Officer Jim Arnaud (Jim Cummings) is one tightly strung individual having to cope with the death of his mother and a divorce. The latter particularly difficult as it involves his young daughter Crystal (Kendall Farr) and that his ex-wife Ros (Jocelyn DeBoer) is looking for custody, while dealing with her own demons, in her own way.

His daughter acts as an anchor as his world starts to fall into the bottle and his mind into torment. These naturally have consequence. At work in the police force he’s struggling; problematic work relationships are thrown in to sharp relief as Officer Arnaud makes some choice comments and actions that leave the powers that be with few options.

His connection (or re-connection) to Crystal is vividly captured in a hand-clapping game that he miserably fails at first time only to come back later on having mastered it. That’s his life; the occasional inspirational shaft of light cutting through the bleakness as the films shifts tones from comedy to high drama.

Much of this depends on Cummings and he is very, very good as a man teetering on total destruction fighting to keep things together, and he really does throw some situations for Arnaud to deal with. It does open the way for Cummings to almost overindulge at times, and he does go off on solos.

In particular the opening segment when he’s giving the eulogy at his mother’s funeral looking to riff on Springsteen’s Thunder Road only for his daughter’s cassette player to fail on him.
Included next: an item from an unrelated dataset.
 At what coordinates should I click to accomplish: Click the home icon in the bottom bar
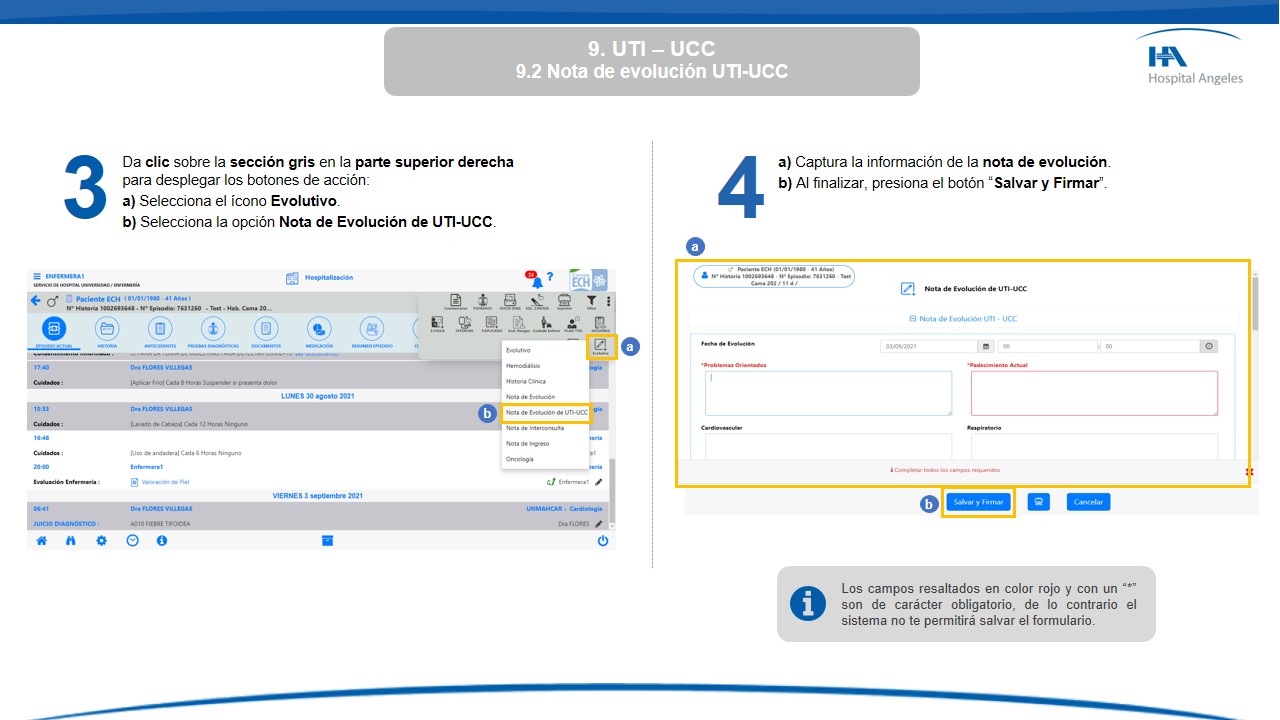click(x=42, y=540)
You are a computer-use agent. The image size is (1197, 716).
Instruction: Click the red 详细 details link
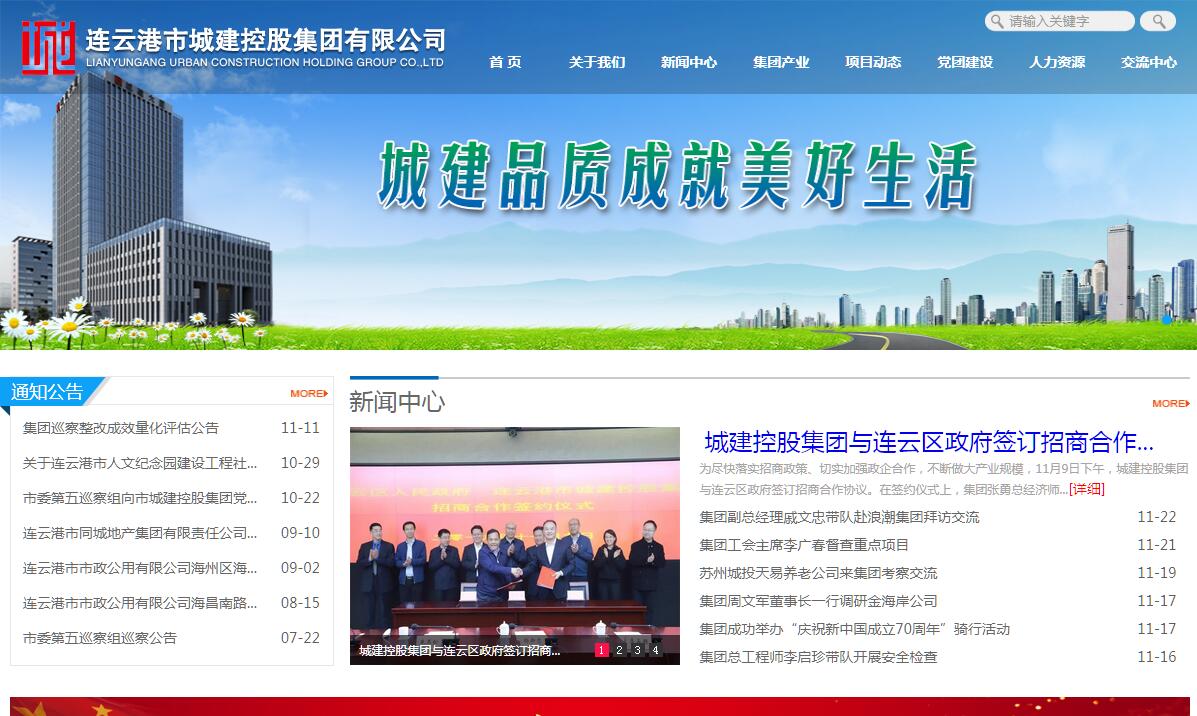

Thrown by this he starts to improvise and it does seem to meander but it serves to bare Arnaud’s fragmented mind.

The dusty local town setting, eccentric characters and general small-scale of the production, scream indie and knowingly oddball. There’s no doubt something of that as the budget was undoubtably restricted (it was funded via Kickstarter) and there are no great directorial flourishes. At the same time, it doesn’t have that hang-loose smugness that sometimes pervades these productions. It’s tightly held together and presented by Cummings as director, and with another hand in the editing suite.

There are a few laughs here but the real strength and depth of Thunder Road is in the depiction of a man clinging on by his fingertips to his life and loves, both of which are ruthless and that at times is profoundly harrowing to watch.